April 8 & 15 Abbreviated editions of TWTD follow WNIB broadcasts of Metropolitan Opera. Program runs from the end of the opera until 7 p.m.
April 8 Memory Movie is “Broadway Through a Keyhole” (1933) starring Walter Winchell, Russ Columbo and Abe Lyman and the orchestra.
April 24 Suburban Trib columnist R. Bruce Dold writes:
The brown-haired man with short bangs and a full beard sat in a Des Plaines savings and loan office. In the 1930s and 1940s he might have been a Bolshevik. In the 1950s he might have been a beatnik. In the 1960s he might have been a peacenik. In the 1970s he is an executive from Morton Grove. But don’t tell Chuck Schaden that.

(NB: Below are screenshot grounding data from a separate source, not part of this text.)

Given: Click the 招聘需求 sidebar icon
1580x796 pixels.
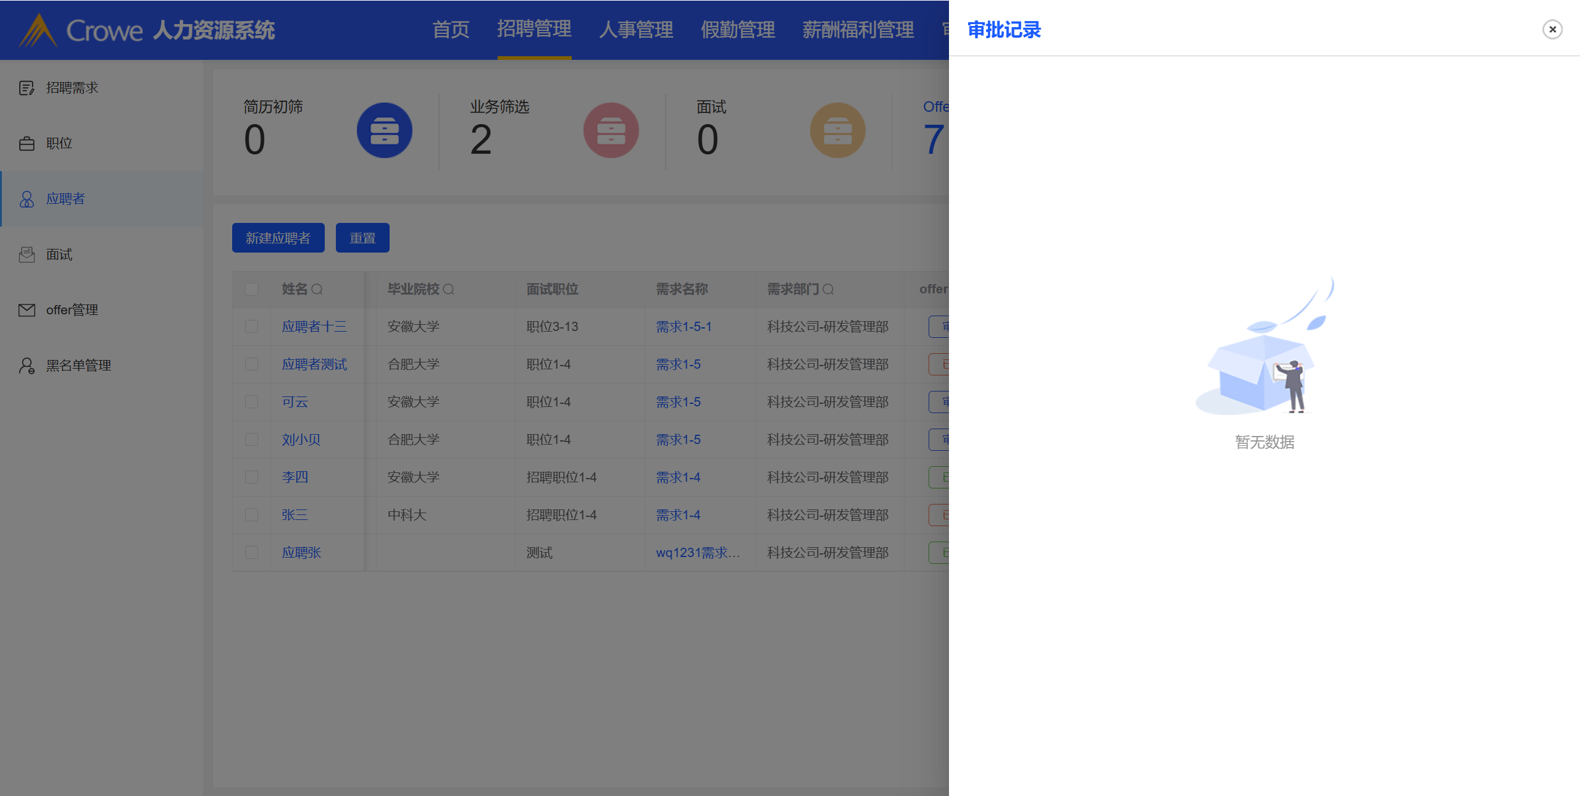Looking at the screenshot, I should click(x=27, y=88).
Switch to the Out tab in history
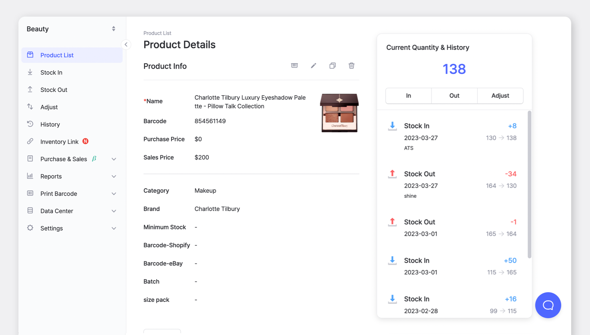 coord(454,96)
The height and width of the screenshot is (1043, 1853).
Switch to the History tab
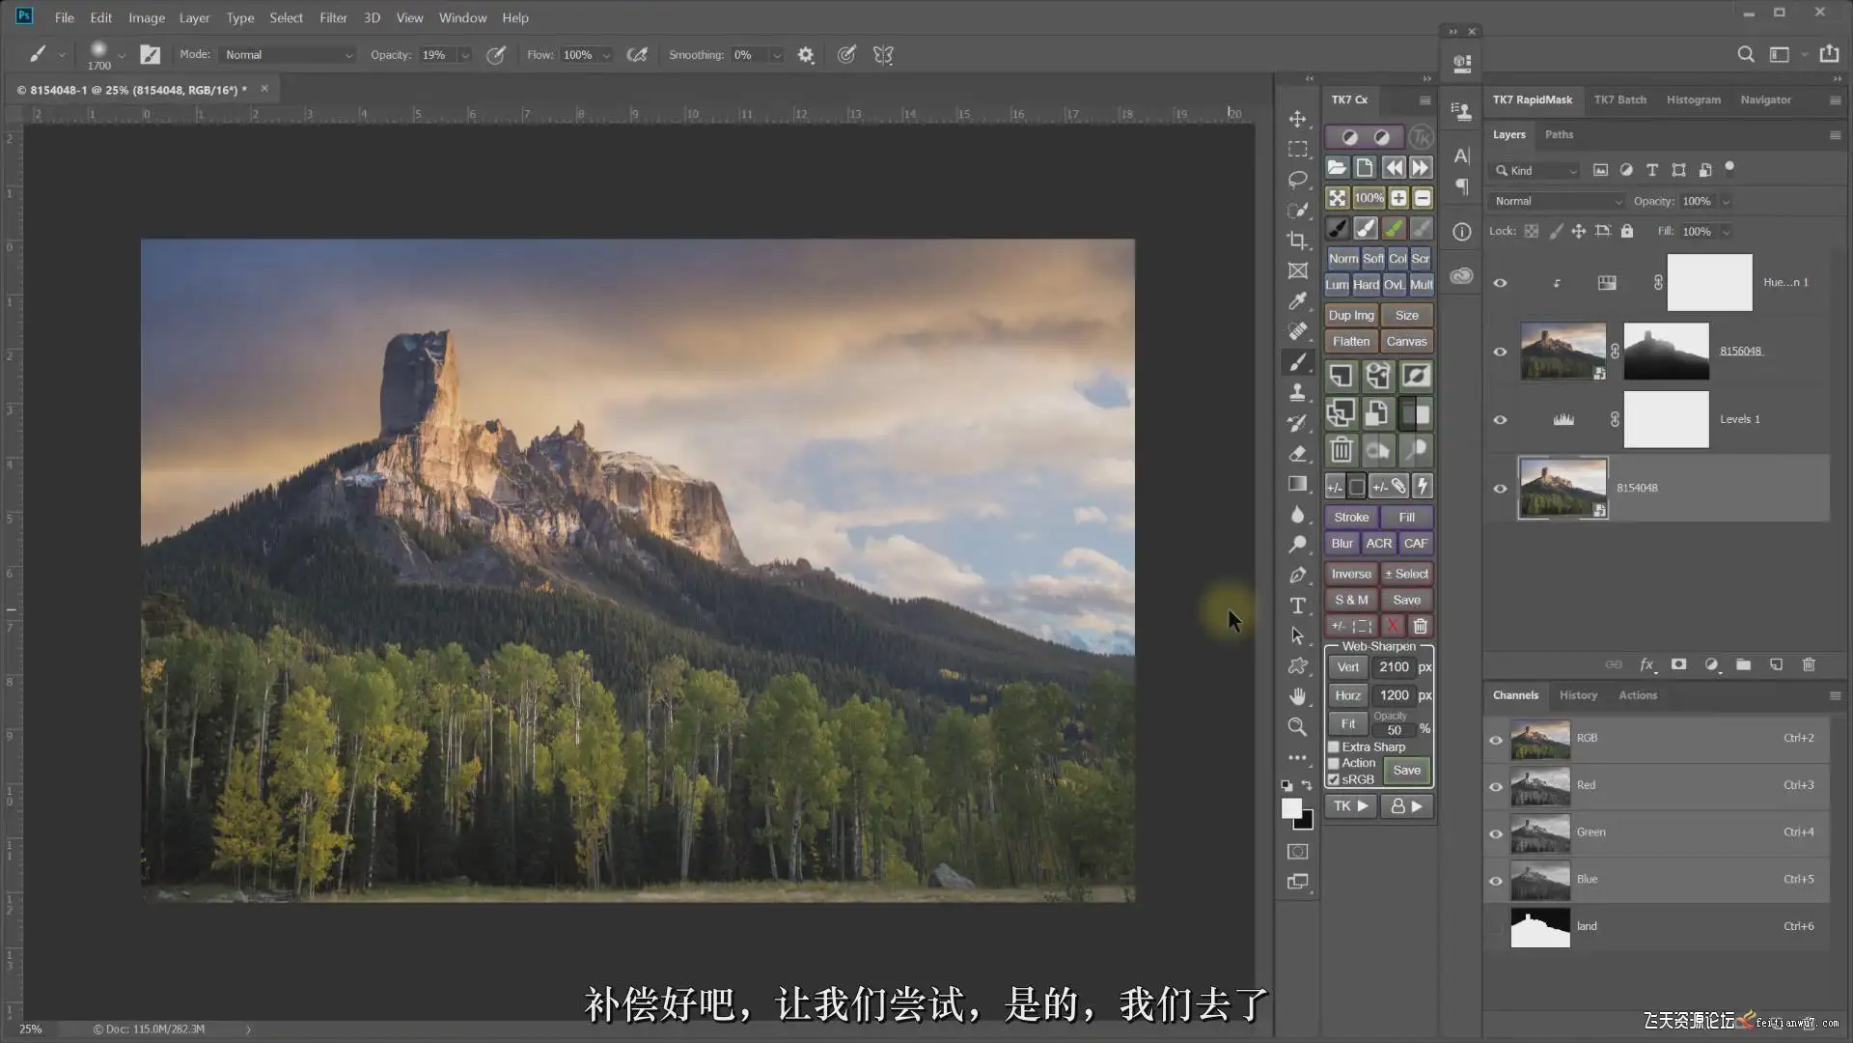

Weekdays, Schaden is a public relations executive with Northwest Federal Savings, which has an office in Des Plaines. But on Saturdays, he is the merchant of Fibber McGee and Molly, Eddie Cantor, and Bob Crosby and the Bobcats. It is on Saturdays that Schaden retreats to a sound studio where he broadcasts Those Were the Days on WNIB.
Schaden is a 42-year-old nostalgia merchant. He broadcasts his programs and sells his own radio commercials. He owns Metro-Golden memories, a nostalgia shop in Chicago; publishes the Nostalgia Newsletter; and sells cassette tapes from The Hall Closet of his Morton Grove home.
Schaden’s audio love affair dates back to the 1940s, when he was growing up in Norridge with a radio virtually plugged to his ear. …When television became popular, Schaden like many others, abandoned radio for the new medium. But television didn’t spur his imagination as well as radio. …by the time Schaden returned to radio, the old programs had disappeared. Listeners had deserted radio for television and phonographs. “I flipped,” Schaden said. “I began seeking collectors with shows.” [He] has since found some 40,000 of the old programs, mostly from collectors.
Schaden finally broke into radio on little 1,000 watt WLTD-AM in Evanston in 1970. He left a newspaper job for his first program, which aired old-time radio shows…
Schaden gradually established a makeshift nostalgia network, airing programs on WTAQ in LaGrange, WWMM in Arlington Heights, and WBEZ in Chicago. In 1975 he moved his programs to a five-mornings-a-week slot on WXFM in Chicago and a Saturday afternoon show on WNIB in Chicago.
June 3 Memory Movies at North West Federal screens its first movie in 3-D, “The Creature from the Black Lagoon” (1954) starring Richard Carlson and Julie Adams. 3-D glasses are provided.
September 9 Memory Movie is a double feature, “The Falcon in Hollywood” (1945) starring Tom Conway plus “Dick Tracy’s Dilemma” (1947) starring Ralph Byrd.
November 11-12 “Salute to Chicago’s Century of Progress.” A Special Event at North West Federal’s Clyde B. Reed Auditorium. Guest is dancer Sally Rand, who describes the World’s Fair and tells of reaction to her controversial performances there. Program includes films, slides and memorabilia.
November 18 Inspired by TWTD, Lyons Township High School freshman Steve Darnall launches Radio’s Golden Age on WLTL-FM in LaGrange, Illinois. The program has a school-year run until May 5, 1979.